USAA Tips: Forget the Joneses

Content provided courtesy of USAA | By J.J. Montanaro

Fighting the urge to keep up with the Joneses is a never-ending battle. My thought and theme for 2018…forget the Joneses. I know it can be hard to do. Heck, we recently moved into a new home and I – even though I know better – find myself walking through other peoples’ houses and houses under construction thinking about what we woulda, coulda, shoulda – and still could do, if we get caught up in the Jones race.

However, if you look around, you’ll quickly recognize that the Joneses are setting a financial example extraordinaire; an example of what not to do. Let’s examine some of their fantastic – dripping sarcasm – work on the financial front:

They are powering economic growth. With roughly 2/3 of our economy powered by the American consumer, the economy is in good hands. Earlier this year personal savings hit a 10-year low of 2.4%. That’s plain pitiful. If you’re in your early 20’s and just getting started, you can probably get away with saving 10% for retirement, but most people have a variety of goals that will require even more saving. So, the Joneses and their 2.4% savings rate is a joke.

They’re playing the “how much payment can you afford” game with the car dealer. Ever wonder how the Jones family affords that never-ending carousel of slick new vehicles? Maybe they can’t. Instead, much to the appreciation of their car salesman, they are stretching out car loans to the point where the payment is “affordable.” Every quarter, Experian produces a “State of the Automotive Finance Market” report. The latest indicated the average new car loan was over 69 months. You know how averages work and that means there are a whole bunch of loans out there with terms longer than 69 months. Shoot for an un-Jones like approach, something that’s affordable with a loan of no longer than 5 years.

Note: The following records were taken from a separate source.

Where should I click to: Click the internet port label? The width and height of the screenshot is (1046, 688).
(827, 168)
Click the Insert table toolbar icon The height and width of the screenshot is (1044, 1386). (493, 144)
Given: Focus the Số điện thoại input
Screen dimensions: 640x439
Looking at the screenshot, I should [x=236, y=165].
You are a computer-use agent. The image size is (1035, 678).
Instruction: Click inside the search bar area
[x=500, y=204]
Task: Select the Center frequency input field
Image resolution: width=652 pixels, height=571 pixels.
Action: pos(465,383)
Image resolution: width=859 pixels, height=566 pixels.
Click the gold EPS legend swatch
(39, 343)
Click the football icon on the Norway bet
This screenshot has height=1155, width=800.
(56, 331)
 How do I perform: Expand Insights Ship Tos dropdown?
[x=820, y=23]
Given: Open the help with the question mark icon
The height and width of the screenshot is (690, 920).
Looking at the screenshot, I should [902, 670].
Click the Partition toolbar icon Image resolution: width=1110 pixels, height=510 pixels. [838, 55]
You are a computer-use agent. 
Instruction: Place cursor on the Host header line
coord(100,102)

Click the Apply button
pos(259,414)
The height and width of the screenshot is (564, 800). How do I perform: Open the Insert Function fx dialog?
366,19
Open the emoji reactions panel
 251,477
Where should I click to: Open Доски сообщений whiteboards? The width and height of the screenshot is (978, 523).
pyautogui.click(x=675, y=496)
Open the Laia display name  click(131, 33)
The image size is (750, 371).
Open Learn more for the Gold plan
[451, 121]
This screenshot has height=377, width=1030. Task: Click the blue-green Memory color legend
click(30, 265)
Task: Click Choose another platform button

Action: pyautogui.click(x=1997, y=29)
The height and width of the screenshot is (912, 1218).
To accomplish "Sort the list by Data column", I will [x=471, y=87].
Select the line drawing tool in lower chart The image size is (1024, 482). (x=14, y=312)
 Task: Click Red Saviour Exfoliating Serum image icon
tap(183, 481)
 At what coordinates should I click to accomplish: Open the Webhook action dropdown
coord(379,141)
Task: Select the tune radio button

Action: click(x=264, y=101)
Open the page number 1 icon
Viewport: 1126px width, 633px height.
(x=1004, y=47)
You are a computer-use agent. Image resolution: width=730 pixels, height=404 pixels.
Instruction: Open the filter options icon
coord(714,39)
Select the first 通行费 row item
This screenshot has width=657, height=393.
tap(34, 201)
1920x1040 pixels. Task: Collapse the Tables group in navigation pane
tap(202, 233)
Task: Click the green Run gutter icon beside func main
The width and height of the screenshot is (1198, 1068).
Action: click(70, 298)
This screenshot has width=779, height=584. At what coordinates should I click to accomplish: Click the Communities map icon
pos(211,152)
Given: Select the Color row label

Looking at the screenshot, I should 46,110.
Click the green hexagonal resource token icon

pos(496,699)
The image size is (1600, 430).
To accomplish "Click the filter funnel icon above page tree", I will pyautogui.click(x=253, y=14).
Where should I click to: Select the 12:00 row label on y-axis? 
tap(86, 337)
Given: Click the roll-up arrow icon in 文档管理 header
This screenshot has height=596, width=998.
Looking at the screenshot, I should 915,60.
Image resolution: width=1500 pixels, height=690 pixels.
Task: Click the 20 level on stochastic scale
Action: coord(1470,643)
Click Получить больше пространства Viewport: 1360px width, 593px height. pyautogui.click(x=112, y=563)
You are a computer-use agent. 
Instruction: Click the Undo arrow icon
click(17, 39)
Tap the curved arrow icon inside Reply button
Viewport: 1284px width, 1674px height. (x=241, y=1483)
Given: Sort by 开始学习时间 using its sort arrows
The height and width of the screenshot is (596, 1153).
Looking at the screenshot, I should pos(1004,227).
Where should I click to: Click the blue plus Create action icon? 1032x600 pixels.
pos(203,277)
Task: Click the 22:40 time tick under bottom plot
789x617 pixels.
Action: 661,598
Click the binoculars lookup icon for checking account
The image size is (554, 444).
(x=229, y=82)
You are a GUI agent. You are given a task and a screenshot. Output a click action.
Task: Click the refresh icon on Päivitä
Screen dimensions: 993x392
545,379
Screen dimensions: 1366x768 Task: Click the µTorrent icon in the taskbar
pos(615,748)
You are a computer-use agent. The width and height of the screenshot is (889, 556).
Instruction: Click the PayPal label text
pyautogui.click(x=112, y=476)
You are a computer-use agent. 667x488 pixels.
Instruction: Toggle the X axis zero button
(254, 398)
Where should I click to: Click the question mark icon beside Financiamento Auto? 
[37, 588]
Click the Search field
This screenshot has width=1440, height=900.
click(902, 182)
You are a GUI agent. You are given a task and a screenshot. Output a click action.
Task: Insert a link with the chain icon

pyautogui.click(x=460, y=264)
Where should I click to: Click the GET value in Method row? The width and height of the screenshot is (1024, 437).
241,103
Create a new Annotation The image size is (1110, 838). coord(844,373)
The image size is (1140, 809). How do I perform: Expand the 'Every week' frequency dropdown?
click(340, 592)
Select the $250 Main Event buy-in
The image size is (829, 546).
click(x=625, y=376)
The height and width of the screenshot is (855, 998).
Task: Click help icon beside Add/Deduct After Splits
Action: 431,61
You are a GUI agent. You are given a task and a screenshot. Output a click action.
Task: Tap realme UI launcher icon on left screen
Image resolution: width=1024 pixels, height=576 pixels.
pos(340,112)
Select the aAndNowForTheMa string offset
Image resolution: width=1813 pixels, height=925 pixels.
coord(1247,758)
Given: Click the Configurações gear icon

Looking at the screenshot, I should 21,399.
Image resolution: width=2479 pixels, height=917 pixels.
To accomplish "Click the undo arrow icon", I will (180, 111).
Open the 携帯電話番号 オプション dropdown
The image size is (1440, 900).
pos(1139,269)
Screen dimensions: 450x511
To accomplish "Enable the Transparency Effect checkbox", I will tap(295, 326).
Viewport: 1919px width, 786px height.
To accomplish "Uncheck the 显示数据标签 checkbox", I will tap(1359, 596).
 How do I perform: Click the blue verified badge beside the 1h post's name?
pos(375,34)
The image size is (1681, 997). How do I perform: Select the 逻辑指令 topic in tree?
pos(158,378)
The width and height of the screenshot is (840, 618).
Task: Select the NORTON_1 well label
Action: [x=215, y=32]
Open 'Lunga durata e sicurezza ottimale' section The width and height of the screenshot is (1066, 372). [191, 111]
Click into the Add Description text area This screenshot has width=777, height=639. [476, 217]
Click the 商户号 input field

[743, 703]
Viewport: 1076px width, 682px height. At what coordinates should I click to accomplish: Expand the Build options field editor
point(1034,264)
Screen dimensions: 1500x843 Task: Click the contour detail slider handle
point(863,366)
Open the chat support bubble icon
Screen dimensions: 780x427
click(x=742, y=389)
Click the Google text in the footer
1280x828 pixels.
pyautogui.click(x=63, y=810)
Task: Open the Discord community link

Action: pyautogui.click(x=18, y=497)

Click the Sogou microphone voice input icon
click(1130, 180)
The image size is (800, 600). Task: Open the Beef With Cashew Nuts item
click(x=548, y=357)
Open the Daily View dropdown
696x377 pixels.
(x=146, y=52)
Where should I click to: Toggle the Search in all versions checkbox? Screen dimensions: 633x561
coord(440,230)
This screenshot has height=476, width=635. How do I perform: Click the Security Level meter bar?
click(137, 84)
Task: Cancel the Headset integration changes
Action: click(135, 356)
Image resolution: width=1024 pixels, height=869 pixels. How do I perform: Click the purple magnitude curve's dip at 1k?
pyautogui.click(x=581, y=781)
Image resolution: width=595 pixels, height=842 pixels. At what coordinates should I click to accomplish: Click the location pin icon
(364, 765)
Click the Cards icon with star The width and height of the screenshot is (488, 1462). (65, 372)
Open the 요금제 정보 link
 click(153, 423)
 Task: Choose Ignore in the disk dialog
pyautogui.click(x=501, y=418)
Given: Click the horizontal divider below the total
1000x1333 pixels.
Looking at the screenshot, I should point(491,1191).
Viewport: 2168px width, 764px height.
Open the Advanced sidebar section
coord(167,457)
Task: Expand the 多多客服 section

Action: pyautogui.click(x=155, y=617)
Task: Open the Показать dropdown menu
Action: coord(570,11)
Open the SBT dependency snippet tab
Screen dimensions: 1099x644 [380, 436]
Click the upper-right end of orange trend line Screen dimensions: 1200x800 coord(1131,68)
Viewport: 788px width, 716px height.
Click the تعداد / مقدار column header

They can’t be bothered with life insurance. The Jones family apparently doesn’t need any stinking life insurance. Three kids, a big mortgage, a couple car loans and a lot of underfunded financial goals wouldn’t even phase the survivor if the unthinkable happens. That probably sounds ridiculous, but according to LIMRA, there is nearly $2 trillion in unfunded life insurance needs out there. The Joneses are clearly skimping, you shouldn’t.

They’ve got plastic in hand for the next emergency. In January, the Bankrate Financial Security Index reported that 61% of Americans surveyed would be unable to draw from savings to respond to a $1,000 unexpected expense. They’d be forced to borrow from family, sell stuff or break out the good old credit card. Another not-so-enviable trait of the Jones crew, but a boon for credit card companies.